(Provided entries begins)
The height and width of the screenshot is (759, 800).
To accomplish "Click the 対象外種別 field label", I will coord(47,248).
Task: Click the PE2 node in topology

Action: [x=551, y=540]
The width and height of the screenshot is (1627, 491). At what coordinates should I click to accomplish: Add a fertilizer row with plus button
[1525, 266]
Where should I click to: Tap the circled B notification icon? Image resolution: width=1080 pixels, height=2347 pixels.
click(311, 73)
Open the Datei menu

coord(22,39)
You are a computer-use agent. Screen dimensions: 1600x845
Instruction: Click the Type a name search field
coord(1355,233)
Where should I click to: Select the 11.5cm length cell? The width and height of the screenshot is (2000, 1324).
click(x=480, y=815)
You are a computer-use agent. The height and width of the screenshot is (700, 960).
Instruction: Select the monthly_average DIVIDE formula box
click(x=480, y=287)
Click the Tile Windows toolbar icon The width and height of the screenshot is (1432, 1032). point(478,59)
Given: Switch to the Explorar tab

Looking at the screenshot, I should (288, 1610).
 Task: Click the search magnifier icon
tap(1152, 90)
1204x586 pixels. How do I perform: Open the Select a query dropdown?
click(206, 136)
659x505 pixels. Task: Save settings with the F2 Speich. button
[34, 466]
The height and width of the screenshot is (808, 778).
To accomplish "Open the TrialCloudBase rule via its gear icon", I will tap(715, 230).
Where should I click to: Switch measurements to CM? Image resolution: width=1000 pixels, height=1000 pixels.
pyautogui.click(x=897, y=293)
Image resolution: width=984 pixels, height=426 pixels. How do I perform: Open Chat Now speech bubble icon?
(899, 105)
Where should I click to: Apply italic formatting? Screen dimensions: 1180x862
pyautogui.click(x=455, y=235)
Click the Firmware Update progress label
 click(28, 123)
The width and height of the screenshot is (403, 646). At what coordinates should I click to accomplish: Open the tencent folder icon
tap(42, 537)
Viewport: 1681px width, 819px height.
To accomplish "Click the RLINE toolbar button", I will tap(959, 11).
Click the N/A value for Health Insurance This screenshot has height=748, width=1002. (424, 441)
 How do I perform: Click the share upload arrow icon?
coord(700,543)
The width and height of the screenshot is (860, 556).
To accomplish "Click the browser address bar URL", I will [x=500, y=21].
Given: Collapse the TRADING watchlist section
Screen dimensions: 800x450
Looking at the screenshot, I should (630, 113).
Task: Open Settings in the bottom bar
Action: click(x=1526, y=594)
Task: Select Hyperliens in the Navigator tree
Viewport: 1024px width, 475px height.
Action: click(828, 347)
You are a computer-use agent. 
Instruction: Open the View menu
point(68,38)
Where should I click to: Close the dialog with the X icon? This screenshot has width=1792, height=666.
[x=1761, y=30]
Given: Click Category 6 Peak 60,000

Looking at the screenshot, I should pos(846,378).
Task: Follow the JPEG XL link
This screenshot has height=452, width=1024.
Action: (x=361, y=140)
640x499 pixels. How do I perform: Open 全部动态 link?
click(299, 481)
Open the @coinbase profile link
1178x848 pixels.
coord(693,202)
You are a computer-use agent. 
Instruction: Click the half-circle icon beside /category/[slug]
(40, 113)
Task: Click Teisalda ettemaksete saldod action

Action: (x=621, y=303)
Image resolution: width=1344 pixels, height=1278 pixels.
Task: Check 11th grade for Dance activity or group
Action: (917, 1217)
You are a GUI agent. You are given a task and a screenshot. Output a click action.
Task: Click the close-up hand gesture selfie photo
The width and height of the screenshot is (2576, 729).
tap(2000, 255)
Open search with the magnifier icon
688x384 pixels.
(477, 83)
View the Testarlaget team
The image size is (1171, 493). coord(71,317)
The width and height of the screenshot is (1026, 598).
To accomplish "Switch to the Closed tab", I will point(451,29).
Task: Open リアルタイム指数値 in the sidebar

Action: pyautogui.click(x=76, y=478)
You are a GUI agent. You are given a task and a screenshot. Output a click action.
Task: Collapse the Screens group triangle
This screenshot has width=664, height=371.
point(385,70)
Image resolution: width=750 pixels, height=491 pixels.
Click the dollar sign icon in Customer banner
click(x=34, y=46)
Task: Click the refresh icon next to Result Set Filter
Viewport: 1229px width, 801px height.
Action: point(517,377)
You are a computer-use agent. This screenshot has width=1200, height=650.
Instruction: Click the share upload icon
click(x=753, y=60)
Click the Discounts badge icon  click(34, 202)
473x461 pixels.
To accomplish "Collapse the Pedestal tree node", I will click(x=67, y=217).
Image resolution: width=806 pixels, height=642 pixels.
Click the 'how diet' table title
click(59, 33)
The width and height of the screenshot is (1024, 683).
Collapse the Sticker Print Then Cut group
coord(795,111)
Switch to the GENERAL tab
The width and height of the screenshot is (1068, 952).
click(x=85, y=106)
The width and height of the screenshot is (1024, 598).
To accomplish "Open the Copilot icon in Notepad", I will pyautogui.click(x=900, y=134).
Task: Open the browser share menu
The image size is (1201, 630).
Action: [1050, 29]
(Provided entries ends)
Your job is to return all lines above that hold the word "toolbar".

**Your response:**
Click the Tile Windows toolbar icon The width and height of the screenshot is (1432, 1032). point(478,59)
To accomplish "Click the RLINE toolbar button", I will tap(959, 11).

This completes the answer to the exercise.